Ocho de los juicios son acciones colectivas potenciales que podrían representar a miles de personas y empresas. Uno fue presentado por el fiscal general de Missouri, que hasta ahora es el único estado que ha emprendido acciones legales contra China.

Los casos enfrentan varios obstáculos bajo la Ley de Inmunidad Soberana Extranjera, que establece que los gobiernos extranjeros no pueden ser demandados en Estados Unidos a menos que se cumplan ciertas excepciones.
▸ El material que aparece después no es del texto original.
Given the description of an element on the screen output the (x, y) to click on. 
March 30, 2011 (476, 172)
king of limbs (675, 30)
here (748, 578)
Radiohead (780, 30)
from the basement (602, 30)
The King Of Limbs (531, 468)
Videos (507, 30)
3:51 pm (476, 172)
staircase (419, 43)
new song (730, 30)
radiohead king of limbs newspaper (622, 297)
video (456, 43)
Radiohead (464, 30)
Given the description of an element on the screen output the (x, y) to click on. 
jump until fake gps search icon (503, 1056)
Y eso no es fácil de probar, dicen los expertos.

Tribunal Superior de Los Ángeles rechaza bloqueo de ayuda millonaria para indocumentados en California

Una juez en Los Ángeles negó una solicitud de emergencia para bloquear la asignación de $75 millones de fondos del estado de California para ayudar a inmigrantes indocumentados afectados por el coronavirus.

La demanda había sido presentada por los contribuyentes Robin Crest y Howard A. Myers la semana pasada.
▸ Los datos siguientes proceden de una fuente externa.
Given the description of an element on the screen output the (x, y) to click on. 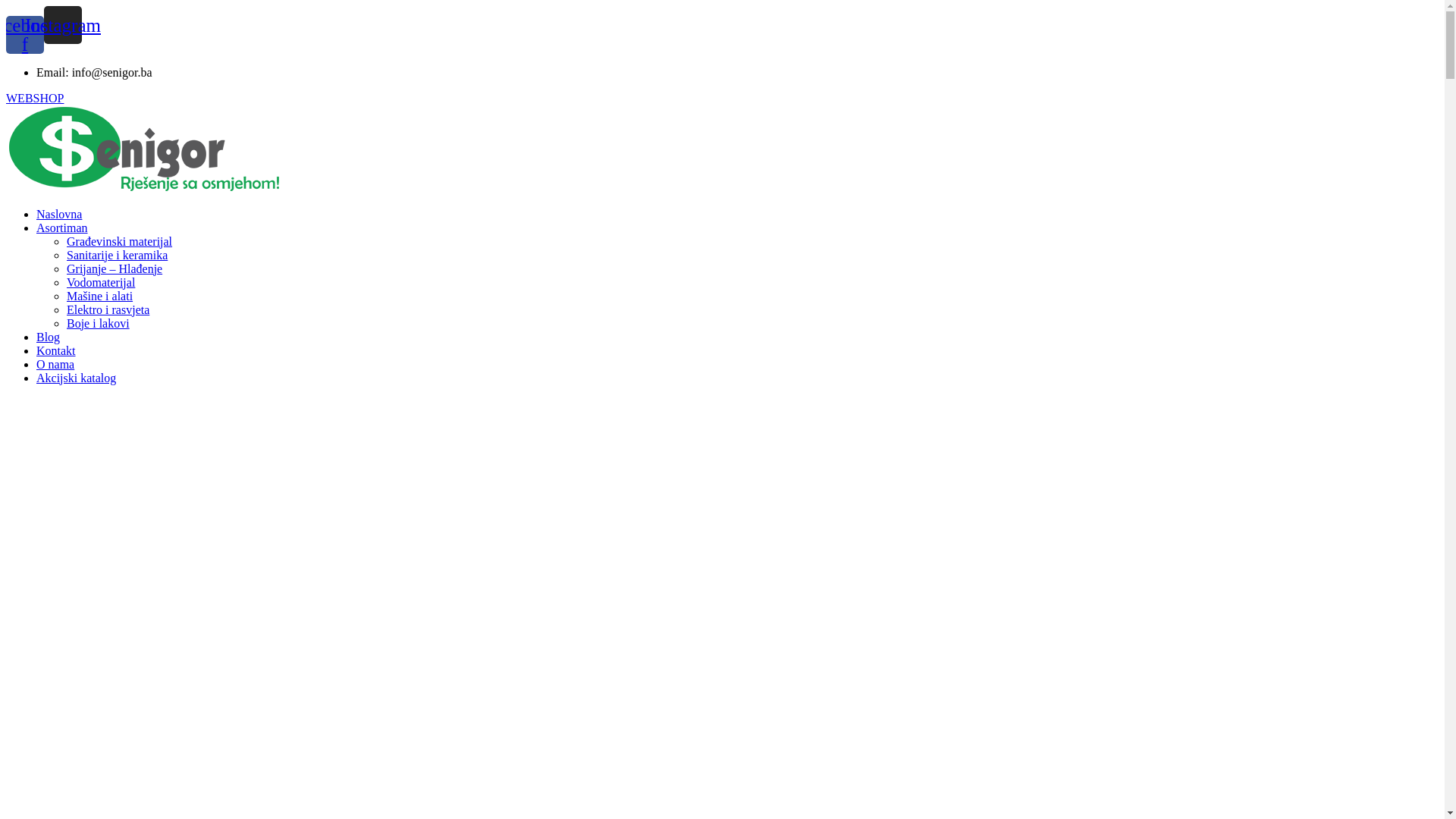
O nama Element type: text (55, 363)
Naslovna Element type: text (58, 213)
Blog Element type: text (47, 336)
Vodomaterijal Element type: text (100, 282)
Facebook-f Element type: text (24, 34)
Instagram Element type: text (62, 24)
Elektro i rasvjeta Element type: text (107, 309)
Boje i lakovi Element type: text (97, 322)
Sanitarije i keramika Element type: text (116, 254)
Asortiman Element type: text (61, 227)
Kontakt Element type: text (55, 350)
WEBSHOP Element type: text (34, 97)
Akcijski katalog Element type: text (76, 377)
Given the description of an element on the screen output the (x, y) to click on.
En su petición los demandantes buscaban un bloqueo de los fondos autorizados por el gobernador Gavin Newsom para ayudar a los trabajadores indocumentados afectados por la pandemia, alegando que la ayuda es “un gasto ilegal del dinero de los contribuyentes”.

El gobernador del estado presentó un programa de ayuda para inmigrantes indocumentados el pasado 15 de abril en el que prometía $125 millones en fondos, de los cuales $75 millones provenían de los ingresos fiscales del estado.
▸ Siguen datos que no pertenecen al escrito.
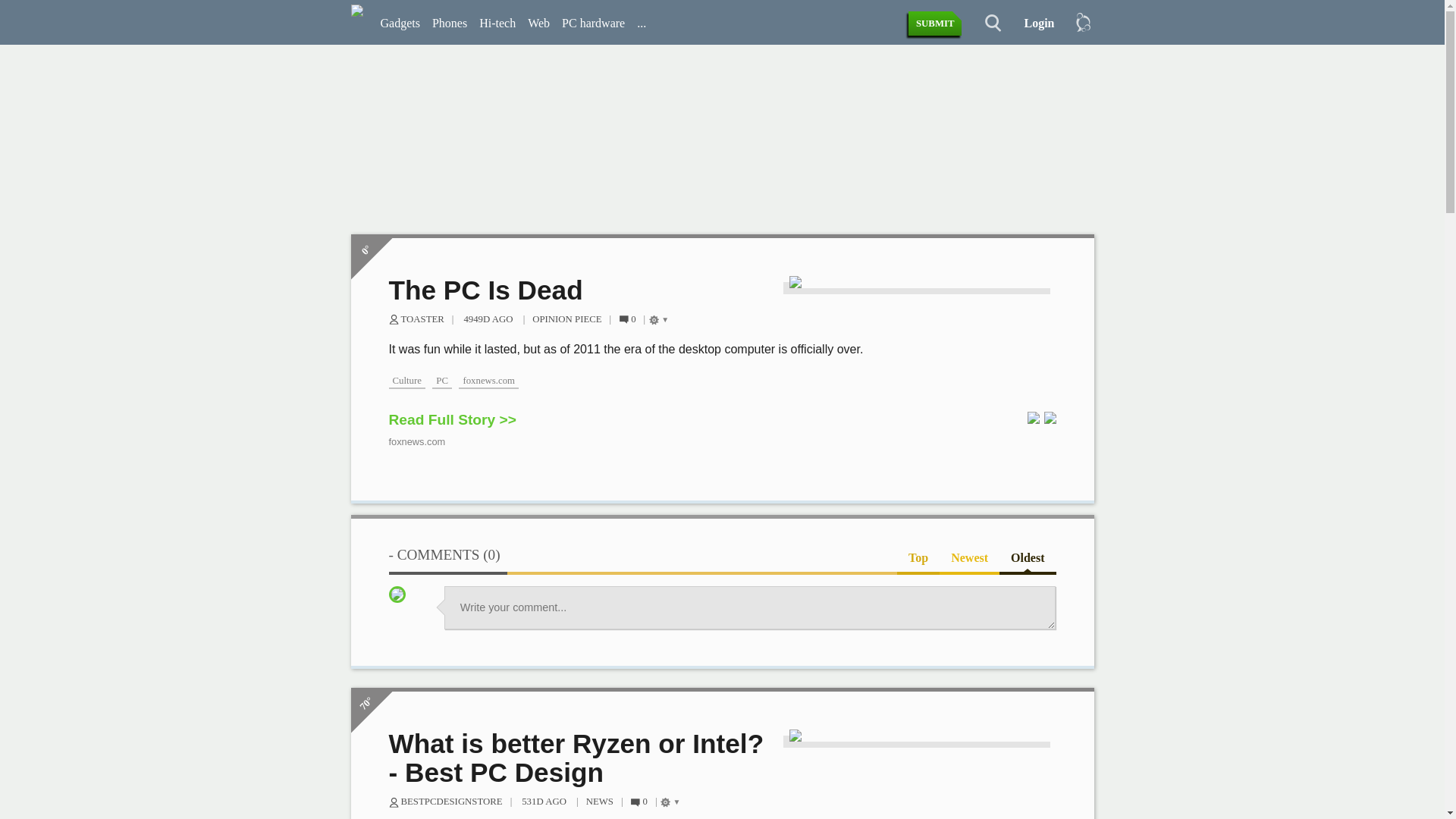
Search (984, 23)
Gadgets (477, 24)
SUBMIT (935, 23)
Web (615, 24)
Hi-tech (574, 24)
Phones (526, 24)
Login (1033, 23)
PC hardware (670, 24)
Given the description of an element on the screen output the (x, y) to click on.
Los recursos económicos en disputa ayudarán a unos 150.000 indocumentados en el estado, que recibirán 500 dólares en efectivo por persona o 1.000 si son una familia.

La acción legal también pedía una orden judicial permanente que impida que el dinero de los contribuyentes se ponga a disposición de los “extranjeros ilegalmente presentes”.

Hace dos semanas, dos hispanos de filiación conservadora presentaron una demanda similar contra Newsom para bloquear dichos fondos.

La concejal de la ciudad de Whittier, Jessica Martínez, y el salvadoreño Ricardo Benítez presentaron su demanda argumentando que la ley de California y la ley federal prohíben la extensión de los beneficios de desempleo a los indocumentados.

Ambos demandantes son candidatos republicanos para la Asamblea estatal y la acción legal les valió una oleada de críticas de la comunidad hispana.

Hijos de indocumentados demandan a Trump por negarles ayuda económica por Coronavirus

Los hijos ciudadanos estadounidenses cuyos padres son inmigrantes indocumentados presentaron una demanda contra el Gobierno del presidente Donald Trump, debido a que sus familias no recibieron ayuda de $1,200 dólares por pandemia de coronavirus.

La demanda es sobre la Ley de Ayuda, Alivio y Seguridad Económica de Coronavirus (Ley CARES), la cual indica que las familias elegibles pueden recibir hasta $500 por cada niño menor de 17 años, además del pago para adultos.

Sin embargo, el Gobierno federal y el Congreso señalaron que los indocumentados no tienen derecho a ese apoyo y tampoco sus parejas estadounidenses, si es que presentaron conjuntamente su reporte de impuestos.

La demanda fue presentada en un tribunal federal de Maryland en forma anónima. Los demandantes tienen entre siete meses y nueve años, reportó BuzzFeed.

“La negativa a distribuir este beneficio a los niños ciudadanos estadounidenses socava el objetivo de la Ley CARES de proporcionar asistencia a los estadounidenses que lo necesitan, frustra los esfuerzos de la Ley para impulsar la economía y castiga a los hijos de ciudadanos por el estado (migratorio) de sus padres”, indicaron los abogados de los menores.

Aunque los hijos estadounidenses de inmigrantes indocumentados tienen números de Seguro Social, no pueden presentar declaraciones de impuestos por sí mismos, por lo cual dependen de un padre para que solicite el apoyo federal por COVID-19, pero las restricciones de la Ley CARES lo impiden.